Analisado o depoimento da testemunha, resulta que do mesmo é impossível retirar o pretendido pelos recorrentes. Não é feito, no depoimento, qualquer referência à consulta da certidão predial permanente. O depoimento da testemunha sobre os ónus que recaiam sobre o prédio vendido resultou das afirmações feitas pela mandatária dos recorrentes quanto à existência de duas hipotecas. Do depoimento da testemunha invocado, nada se diz sobre o pretendido pelos recorrentes.
Não procedendo o invocado pelos recorrentes, é de concluir, também, pelo não aditamento do facto agora pretendido.

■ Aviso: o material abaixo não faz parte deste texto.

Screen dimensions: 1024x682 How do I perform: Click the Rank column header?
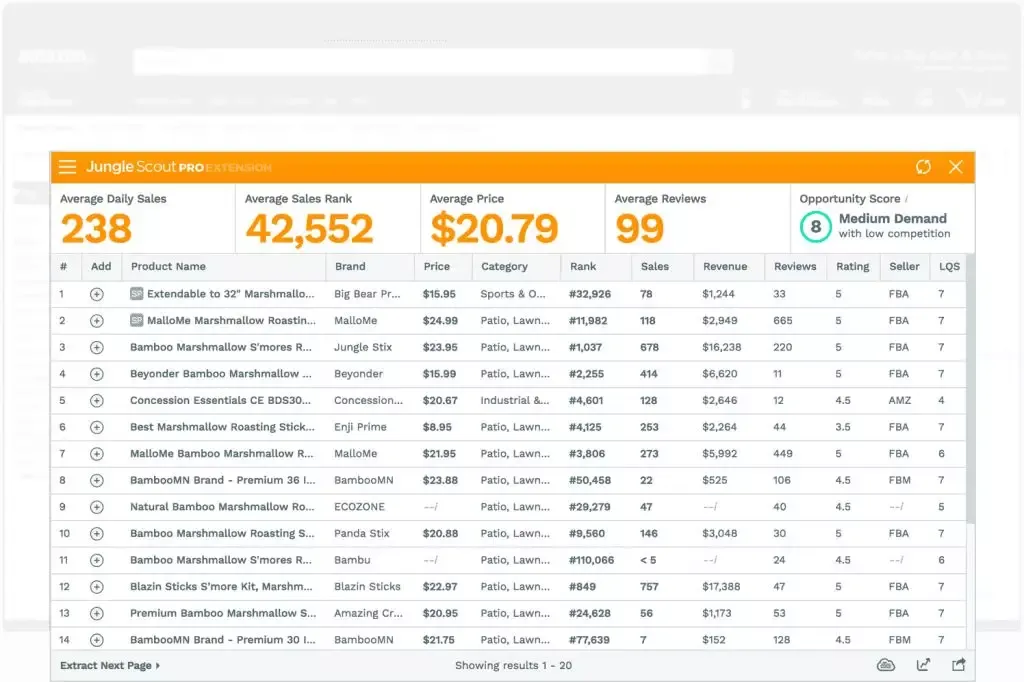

Esclareça-se todavia, que resulta dos autos que a notária consultou a certidão predial permanente do prédio, como resulta da alteração da alínea E), por este Tribunal de recurso, ao se ter exarado na escritura de compra e venda que “Exibiram: o código PP-1115-36596-011204-001790, de acesso à certidão permanente com validade até 2015-12-09, através da qual verifiquei os elementos registrais(…)”(sublinhado nosso).

II.2. Do Direito


II.2.1 Do erro de julgamento de Direito

Estabilizada a matéria de facto avancemos para apreciação do erro de direito imputado à sentença.

A questão a decidir é saber se a sentença errou ao decidir que a transmissão, para os recorrentes, do direito de propriedade sobre o imóvel não prevalece sobre a penhora registada pela Fazenda Pública.

A sentença recorrida apreciou, como se transcreve:

….O direito de propriedade ou outro direito real sujeito a registo prevalece sobre os que se lhe seguirem relativamente aos mesmos bens, por ordem da data dos registos e, dentro da mesma data, pelo número de ordem das apresentações correspondentes (artigo 6º do Código de Registo Predial) (…)

(…) atenta a matéria de facto apurada em sede de probatório, somos de concluir que na hora em que foi efectuada a penhora pela Autoridade Tributária, ainda não tinha sido ultimada a transmissão da propriedade de coisa ou de titularidade do direito, pois estaria a decorrer a escritura pública de compra e venda pertencendo, assim, ainda, ao executado J…, o bem em causa [cfr. alíneas D), E), F), G) e H) dos factos provados].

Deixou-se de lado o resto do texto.